>> BEGIN EXCERPT PROVIDED
# 29.5 Laws VS. 31 Laws....



## filthyredneck (Feb 10, 2010)

I currently have 29.5 Outlaws on my bike...skinny/wide combo, I'm getting ready to put on a 6" Catvos lift, and found a good deal on a set of 31 Outlaws (same combo) that have only 1 ride on them. I was wondering how well the gorillas on that 6 inch would hold up to 31" tires compared to the 29.5s and also is there a big enough difference between the two tires to even spend the money to get them or would I be just as happy with my 29.5s I have now? Thanks in advance


----------



## phreebsd (Dec 16, 2004)

the 31x11's pull hard. much harder than the skinny's.
never rode 29.5's but if they as good as 31x11's i wouldnt change. 
they are a lot of tire to deal with..


----------



## filthyredneck (Feb 10, 2010)
>> END EXCERPT PROVIDED
>> BEGIN DATA TO PROCESS
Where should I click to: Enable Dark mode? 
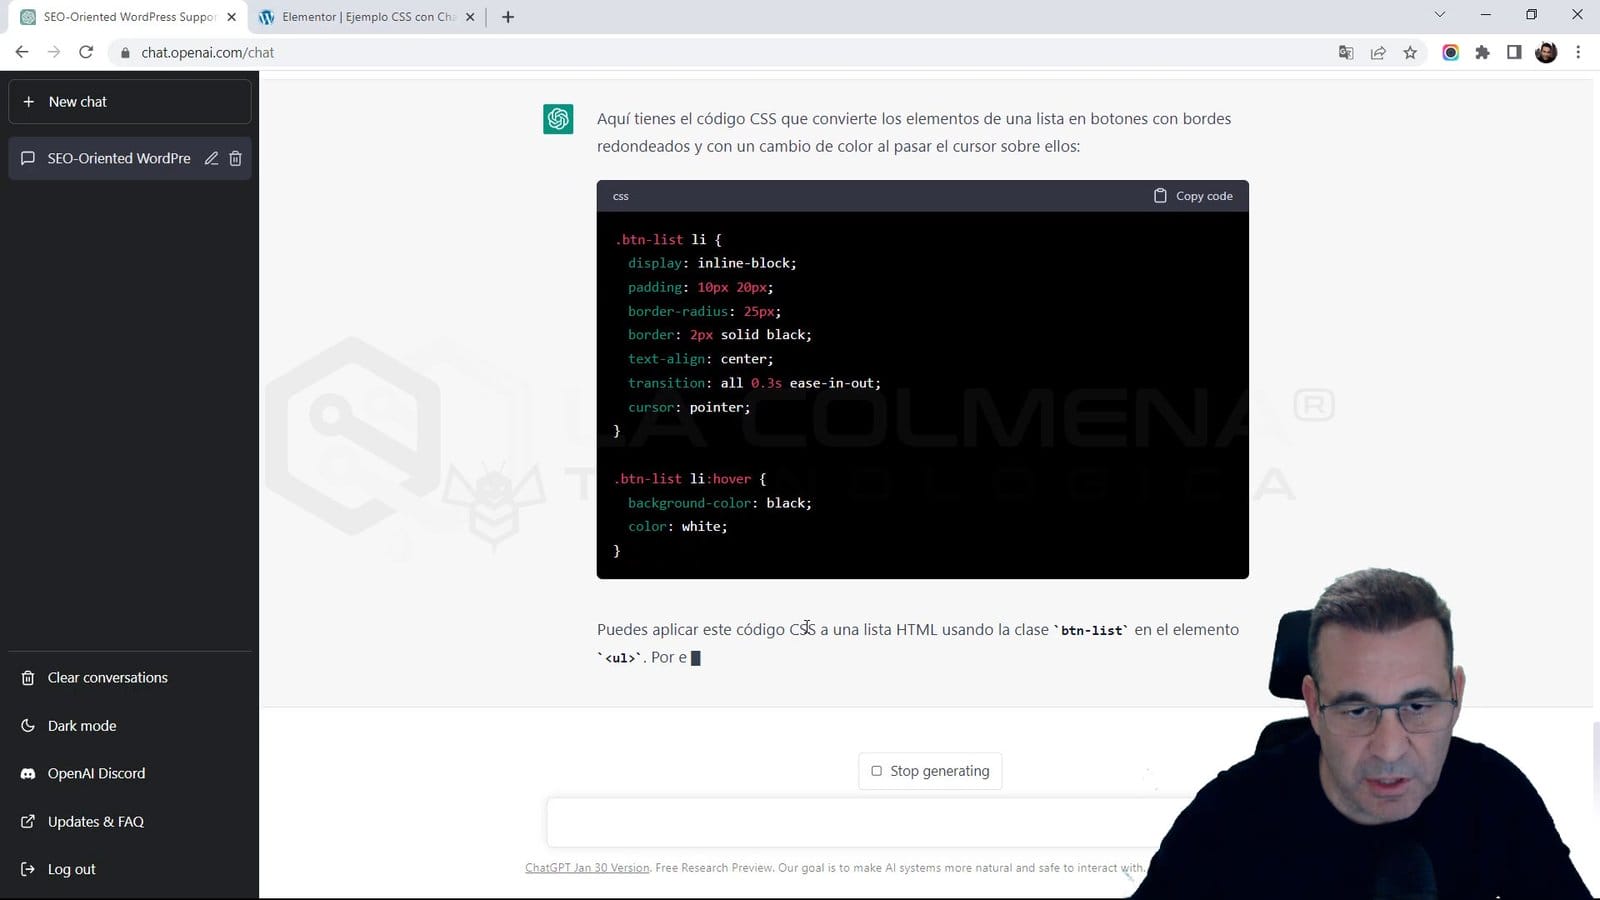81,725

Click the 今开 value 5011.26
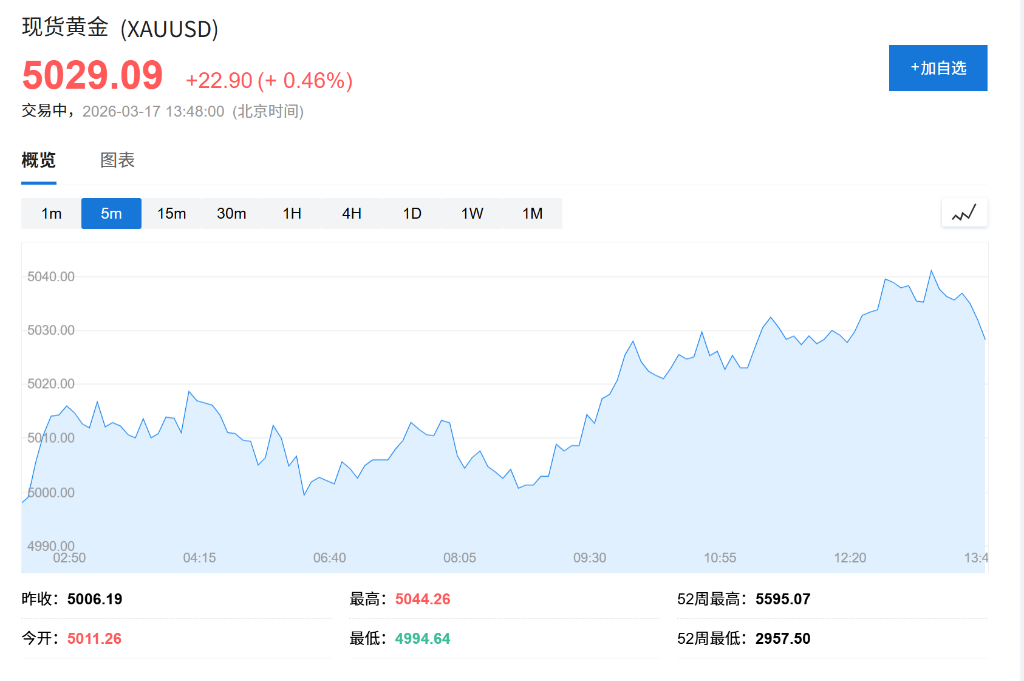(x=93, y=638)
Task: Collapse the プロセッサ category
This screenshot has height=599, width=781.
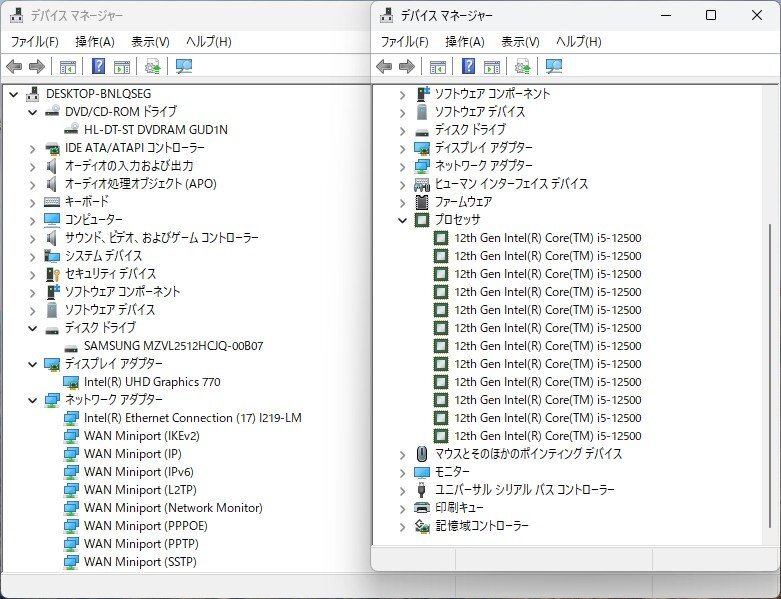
>> END DATA TO PROCESS
### [TASKS TO PERFORM]
a: How many lines of the records contain the word "This"? Reply with the number alone.
b: What comes next in the forum thread comparing 29.5-inch and 31-inch Outlaw tires? Write a continuation that picks up where it stops.

### [ANSWERS]
a: 1

b:
Ok thanks for the input...i was just figuring that there wouldnt be a very big diff between the two sizes and plus my 29.5s are already on the bike...dont have to spend any more money to get them lol. The 12s on back pull hard like what your describing on the 11s, I dont think I'll have any probs going anywhere with the current tires....just have to ride it and see. Thanks.


----------



## Masher (Jan 16, 2009)

Since you have them and they are new go ahead and stick with the 29.5s. The lift is going stop all the mud plowing we are used to doing in the deep ruts. You know later on you are going to want to go bigger anyway so enjoy the lift now and later enjoy some new 31s when you are wanting to make a change.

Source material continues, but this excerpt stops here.